Helen (heleninwales) wrote,
Helen
heleninwales

Innate talent or a learned skill?

Over on FB a friend posted about how she doesn't like the concept of "talent" and prefers to think of how with regular practice (within reason) anyone can learn a new skill to a high level. Someone then commented, "Why on earth do you wish to denigrate talent?"

Here's my answer...

Because it can be used as an excuse. How many people do you hear say, "Oh, I have no talent for maths!" In fact what happened was that they found it difficult and never bothered to try, preferring to believe that those who could do maths had some innate talent that they lacked. (Bad teaching also plays a part as the belief in talent extends to a lot of school teachers.)

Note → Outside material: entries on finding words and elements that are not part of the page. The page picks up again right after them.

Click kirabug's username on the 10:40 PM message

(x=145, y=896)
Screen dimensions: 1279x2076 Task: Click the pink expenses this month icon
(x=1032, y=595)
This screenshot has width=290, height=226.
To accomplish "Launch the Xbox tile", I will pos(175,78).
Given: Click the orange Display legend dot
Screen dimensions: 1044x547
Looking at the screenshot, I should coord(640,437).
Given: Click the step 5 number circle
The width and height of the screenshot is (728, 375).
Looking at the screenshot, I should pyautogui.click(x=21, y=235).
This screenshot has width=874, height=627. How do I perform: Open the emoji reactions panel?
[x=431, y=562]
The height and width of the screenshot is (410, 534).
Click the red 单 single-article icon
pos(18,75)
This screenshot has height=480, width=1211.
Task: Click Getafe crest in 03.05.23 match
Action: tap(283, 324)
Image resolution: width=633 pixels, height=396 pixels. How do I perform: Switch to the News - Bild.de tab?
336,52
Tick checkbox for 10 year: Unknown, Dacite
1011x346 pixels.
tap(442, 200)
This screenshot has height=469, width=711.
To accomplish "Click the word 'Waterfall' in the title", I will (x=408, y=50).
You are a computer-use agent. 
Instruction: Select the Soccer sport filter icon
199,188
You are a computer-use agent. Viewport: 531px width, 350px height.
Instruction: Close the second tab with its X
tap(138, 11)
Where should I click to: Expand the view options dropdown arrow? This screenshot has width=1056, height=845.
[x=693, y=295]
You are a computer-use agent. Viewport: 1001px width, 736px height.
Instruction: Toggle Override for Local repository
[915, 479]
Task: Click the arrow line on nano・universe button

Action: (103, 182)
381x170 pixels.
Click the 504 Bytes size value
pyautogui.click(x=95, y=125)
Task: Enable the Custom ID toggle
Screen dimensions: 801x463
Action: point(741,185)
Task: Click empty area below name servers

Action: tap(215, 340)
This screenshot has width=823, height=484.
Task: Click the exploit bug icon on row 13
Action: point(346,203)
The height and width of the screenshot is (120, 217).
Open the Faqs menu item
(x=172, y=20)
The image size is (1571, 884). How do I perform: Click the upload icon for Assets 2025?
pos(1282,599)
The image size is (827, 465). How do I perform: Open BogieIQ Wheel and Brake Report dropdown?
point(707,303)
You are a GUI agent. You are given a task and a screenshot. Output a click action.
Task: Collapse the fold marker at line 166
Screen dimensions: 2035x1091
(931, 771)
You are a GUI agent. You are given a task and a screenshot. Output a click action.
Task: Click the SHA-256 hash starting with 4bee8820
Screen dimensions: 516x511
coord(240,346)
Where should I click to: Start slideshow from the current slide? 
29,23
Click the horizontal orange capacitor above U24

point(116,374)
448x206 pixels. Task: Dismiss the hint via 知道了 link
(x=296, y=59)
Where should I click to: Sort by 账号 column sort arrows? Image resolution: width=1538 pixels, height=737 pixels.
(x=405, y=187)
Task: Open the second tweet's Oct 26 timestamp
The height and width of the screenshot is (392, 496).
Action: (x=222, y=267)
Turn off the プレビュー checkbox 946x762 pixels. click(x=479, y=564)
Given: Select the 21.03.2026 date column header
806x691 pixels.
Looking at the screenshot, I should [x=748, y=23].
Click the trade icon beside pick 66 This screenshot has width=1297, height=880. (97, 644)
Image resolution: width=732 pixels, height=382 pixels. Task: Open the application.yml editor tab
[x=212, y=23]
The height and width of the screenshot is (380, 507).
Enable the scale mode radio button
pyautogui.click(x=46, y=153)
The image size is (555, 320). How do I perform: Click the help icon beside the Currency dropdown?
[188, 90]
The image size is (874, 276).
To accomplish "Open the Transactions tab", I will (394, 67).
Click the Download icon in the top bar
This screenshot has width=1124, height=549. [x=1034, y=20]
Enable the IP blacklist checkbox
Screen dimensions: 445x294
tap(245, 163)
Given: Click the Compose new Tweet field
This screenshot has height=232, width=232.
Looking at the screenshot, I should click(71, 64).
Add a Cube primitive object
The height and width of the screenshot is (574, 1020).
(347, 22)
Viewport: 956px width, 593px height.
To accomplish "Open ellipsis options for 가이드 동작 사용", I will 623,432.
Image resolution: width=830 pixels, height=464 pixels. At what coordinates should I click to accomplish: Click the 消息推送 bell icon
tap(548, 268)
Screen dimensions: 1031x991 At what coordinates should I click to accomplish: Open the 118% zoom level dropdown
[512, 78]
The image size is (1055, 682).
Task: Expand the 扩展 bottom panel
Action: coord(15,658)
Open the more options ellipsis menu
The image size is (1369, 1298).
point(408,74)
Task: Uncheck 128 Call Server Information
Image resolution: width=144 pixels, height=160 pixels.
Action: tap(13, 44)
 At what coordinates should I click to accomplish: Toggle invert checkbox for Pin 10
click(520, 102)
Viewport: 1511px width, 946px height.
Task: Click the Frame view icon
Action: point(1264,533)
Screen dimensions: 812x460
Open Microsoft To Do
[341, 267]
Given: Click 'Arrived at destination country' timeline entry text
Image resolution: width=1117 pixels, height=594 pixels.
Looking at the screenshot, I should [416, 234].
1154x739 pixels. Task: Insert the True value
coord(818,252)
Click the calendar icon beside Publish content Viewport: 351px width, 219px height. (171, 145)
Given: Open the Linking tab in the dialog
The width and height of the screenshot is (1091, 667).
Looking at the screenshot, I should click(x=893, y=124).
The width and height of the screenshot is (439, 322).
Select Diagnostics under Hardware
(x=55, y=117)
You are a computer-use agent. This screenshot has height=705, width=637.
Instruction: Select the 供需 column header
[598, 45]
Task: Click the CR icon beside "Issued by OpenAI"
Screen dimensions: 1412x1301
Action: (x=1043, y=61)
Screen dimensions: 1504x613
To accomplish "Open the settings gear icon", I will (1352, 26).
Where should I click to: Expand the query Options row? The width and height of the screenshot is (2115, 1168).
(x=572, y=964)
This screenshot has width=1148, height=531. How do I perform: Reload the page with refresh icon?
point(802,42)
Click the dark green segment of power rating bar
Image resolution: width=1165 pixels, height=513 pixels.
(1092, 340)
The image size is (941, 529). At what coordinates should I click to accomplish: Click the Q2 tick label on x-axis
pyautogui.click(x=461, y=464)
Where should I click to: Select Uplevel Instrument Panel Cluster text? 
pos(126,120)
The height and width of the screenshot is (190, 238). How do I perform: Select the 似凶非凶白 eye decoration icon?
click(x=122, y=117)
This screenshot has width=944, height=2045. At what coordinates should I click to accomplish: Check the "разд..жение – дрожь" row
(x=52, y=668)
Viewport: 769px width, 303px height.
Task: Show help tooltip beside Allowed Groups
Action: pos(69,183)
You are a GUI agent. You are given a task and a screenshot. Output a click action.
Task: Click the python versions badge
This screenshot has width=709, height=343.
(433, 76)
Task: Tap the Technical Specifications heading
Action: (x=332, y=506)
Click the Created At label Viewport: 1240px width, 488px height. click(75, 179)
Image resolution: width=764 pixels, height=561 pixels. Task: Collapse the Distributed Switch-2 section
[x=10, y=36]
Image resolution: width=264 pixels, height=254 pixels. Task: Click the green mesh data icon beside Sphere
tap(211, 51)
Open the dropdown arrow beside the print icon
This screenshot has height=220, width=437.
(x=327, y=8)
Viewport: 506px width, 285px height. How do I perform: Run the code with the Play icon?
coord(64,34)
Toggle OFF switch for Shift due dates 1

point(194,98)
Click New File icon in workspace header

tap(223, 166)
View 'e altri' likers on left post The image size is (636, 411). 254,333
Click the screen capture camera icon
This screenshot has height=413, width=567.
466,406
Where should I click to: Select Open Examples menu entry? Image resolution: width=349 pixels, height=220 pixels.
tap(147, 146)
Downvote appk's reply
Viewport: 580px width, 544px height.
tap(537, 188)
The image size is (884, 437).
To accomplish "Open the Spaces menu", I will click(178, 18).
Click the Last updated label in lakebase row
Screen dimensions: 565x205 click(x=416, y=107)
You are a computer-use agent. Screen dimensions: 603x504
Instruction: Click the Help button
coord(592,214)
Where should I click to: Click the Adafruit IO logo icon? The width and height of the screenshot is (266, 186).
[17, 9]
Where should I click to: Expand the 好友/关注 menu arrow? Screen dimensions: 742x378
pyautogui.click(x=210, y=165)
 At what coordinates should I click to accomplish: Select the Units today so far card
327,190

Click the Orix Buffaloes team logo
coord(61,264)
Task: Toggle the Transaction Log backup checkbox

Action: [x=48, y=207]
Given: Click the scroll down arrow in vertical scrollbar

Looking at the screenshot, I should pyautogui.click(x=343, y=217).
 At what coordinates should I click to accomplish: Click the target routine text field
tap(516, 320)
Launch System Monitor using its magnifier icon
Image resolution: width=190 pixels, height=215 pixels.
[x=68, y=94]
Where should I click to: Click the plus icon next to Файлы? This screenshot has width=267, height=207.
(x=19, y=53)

Emphasising talent also downplays the hard work that so many "talented" people have put in. Some years ago when I did a B.Ed degree, I did a case study of a new way of teaching Welsh to adults. As someone who learnt Welsh as an adult and who (at the time) did not feel confident or fluent, I was doing the research partly in the hope of discovering the "one weird trick" that some people seemed to have. Why did some people, following the same courses as others, become fluent while others never got to use the language outside the classroom? My research showed that those who were more confident and spoke more fluently simply did more work. They practised diligently between lessons. Once I committed to spending an average of 45 minutes per day learning and practising Welsh, my fluency and confidence increased dramatically.